Two other constructions that involve perpendicular lines are: A Perpendicular from a Point not on a Line and the Perpendicular Bisector of a Line. These and other constructions can be completed by a student with low vision or a student with no vision similar to the techniques listed above.
In this figure line t intersects line u, and we know they are perpendicular because of the special right angle marking, that looks like a little box. We can also draw this box tactually with a tracing wheel for a student who is blind.

We have a special symbol in mathematics to indicate that they are perpendicular. It is one line segment drawn perpendicular to another ( | ), which is very appropriate in print. We also have a symbol for students who read braille. In the Nemeth code it is $p (dots 1,2,4,6 followed by dots 1,2,3,4). In UEB it is #-  (dots 3,4,5,6 followed by dots 3,6).
We can extend our work with perpendicular lines to the Cartesian coordinate plane. So, let’s look at two perpendicular lines in the coordinate plane.

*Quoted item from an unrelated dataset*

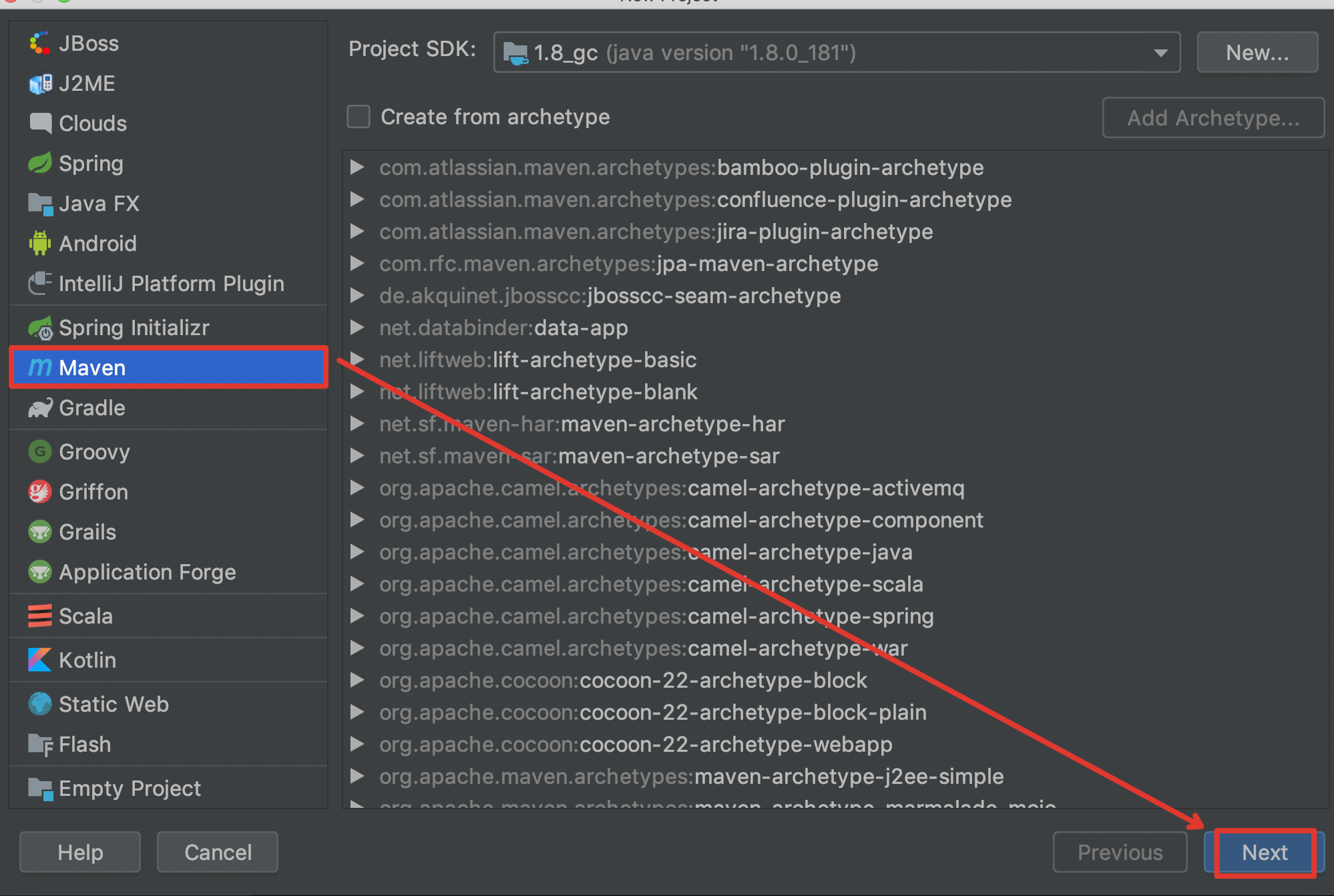1334x896 pixels.
Task: Choose Empty Project from sidebar
Action: point(130,789)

While parallel lines have the same slope, lines that are perpendicular to each other have opposite reciprocal slopes. We can determine perpendicularity just by looking at the equations of lines just as we did with parallel lines. One line has a slope of -4 and the other has a slope of ¼.
You could adapt this figure for a student with low vision by simply ensuring that you had good contrast between the lines, the axes, and the gridlines of the coordinate plane and placing them both on a well-lit and contrasting additional drawing surface. You could use a black-line marker such as a Sharpie, 20-20 pen, or Flair pen.  I would also use a straightedge to ensure that the two lines are drawn as straight as possible. You could purchase already prepared bold-line graph paper or create it yourself.

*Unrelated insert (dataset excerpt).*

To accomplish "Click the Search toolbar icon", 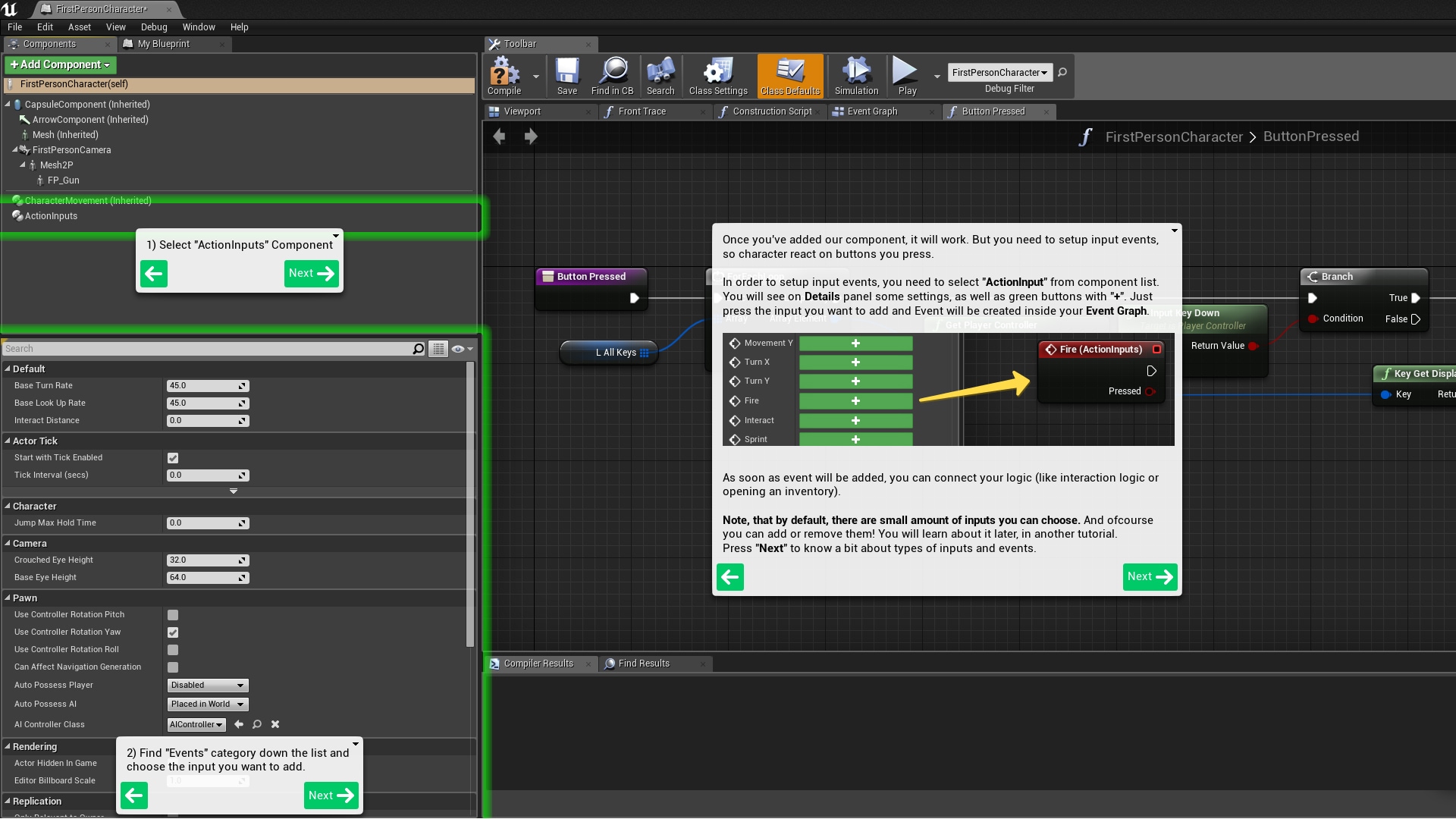I will coord(660,75).
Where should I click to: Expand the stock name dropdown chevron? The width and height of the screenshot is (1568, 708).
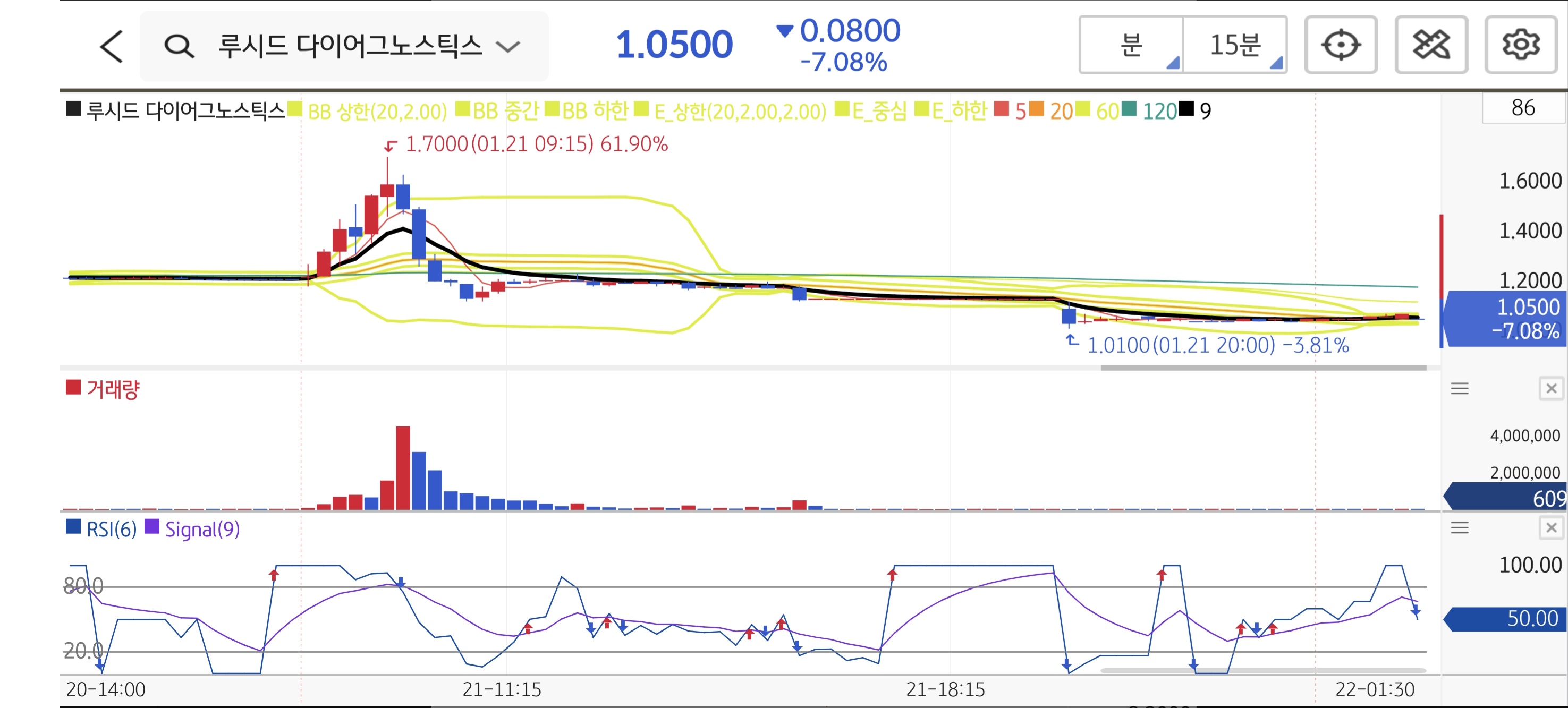(x=507, y=46)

You could adapt this figure for a student who is blind by using:
1. The APH Graphic Aid for Mathematics (rubber graph board), push pins, thumb tacks, and rubber bands.
OR
2. Raised line graph paper on a cork board, push pins, thumb tacks, and rubber bands.
OR
3. Any other method you may devise to accomplish a similar effect.
The student would be able to create this same figure independently using the above methods and should be encouraged to do so, as creating their own graphics (in addition to reading them) reinforces the math concept.
If your student still has difficulties with understanding the concept of perpendicular lines, you might wish to describe certain real life examples of perpendicular lines such as railroad ties to train tracks or perpendicular streets in a city grid pattern. Have the student examine a real train track if possible or at least a wooden toy train on tracks. Have the student’s Orientation and Mobility Specialist reinforce the concept of perpendicular streets during a mobility run or at least use something like the APH Picture Maker Wheatley Tactile Diagramming Kit to construct perpendicular streets on a tactile map.
In this video, we have covered the definition of perpendicular lines, how to construct them, graph them on a coordinate plane, how to write perpendicular in mathematical notation, and how to create the right-angle marking.